Bevor man sich als türkische Frau entscheidet, auf dem Online-Single-Markt einen eigenen Stand aufzubauen, müssen zunächst innere moralische Hürden überwunden werden. Entscheidet man sich gegen ein Fake-Profil auf dem nur der Arsch, eine Titte oder Jennifer Lopez zu sehen ist, hat man den ersten bedeutenden Schritt getan.
Für uns türkische Frauen ist es keine nette Nebenbeschäftigung, sondern ein politisches Statement uns öffentlich mit unserem Gesicht als „Single auf der Suche“ zu outen. Wir zeigen der ganzen Welt damit, dass wir Frauen sind, die einen Mann brauchen . Keinen Ehemann, sondern einen Mann.
Denn bei Tinder geht es nicht ums Heiraten. Es geht in erster Linie um Triebe, Sehnsüchte, Wünsche. Dinge, die auch wir Türkinnen haben. Dinge, die von einer bestimmten Gruppe nicht so gern gesehen werden: von türkischen Männern. Türkischen Männern, die, in enge Unterhemden gekleidet, online ihrem Wunsch nach Anerkennung freien Lauf lassen. Und dabei bitte nicht von ihrem Gewissen gestört werden wollen.
Wenn sie auf der Suche nach einer Lady auf eine türkische Frau treffen, fühlen sie sich beobachtet und entlarvt. Sie schlüpfen aus der Rolle des Gigolos in die Rolle des großen Bruders und fragen einen “Was suchst Du hier? Bist Du eine Schlampe oder was?!“ Die Antwort darauf kann nur lauten: “Ja, ich bin eine Schlampe. Genauso wie du!”
Wir alle sind Menschen, deren Hormone nicht nur im Biologie-Unterricht eine Rolle spielen. Wir können unsere Sexualität nicht einfach vor der Tür abstellen, so wie unsere Schuhe.
Offenheit bei türkischen Frauen wird schnell gleichgestellt mit Provokation. Eine eindeutige Geste fühlt sich an wie ein Schlag ins Gesicht. Ein eindeutiger Flirt wie ein Schimpfwort.

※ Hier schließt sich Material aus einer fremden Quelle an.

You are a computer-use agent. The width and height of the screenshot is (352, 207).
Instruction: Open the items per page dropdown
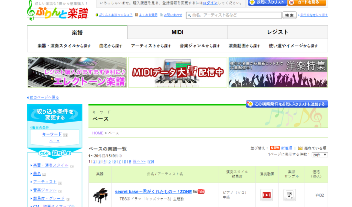click(x=320, y=155)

Wir sollten uns nicht entscheiden müssen, ob wir eine Hausfrau oder eine Hure sein wollen.
Zwischen diesen beiden „Ländern“ liegen noch etliche Orte, in denen man sich zu Hause fühlen kann. Orte, die ihre Grenzen haben. Grenzen, die man einhalten – aber auch überschreiten kann.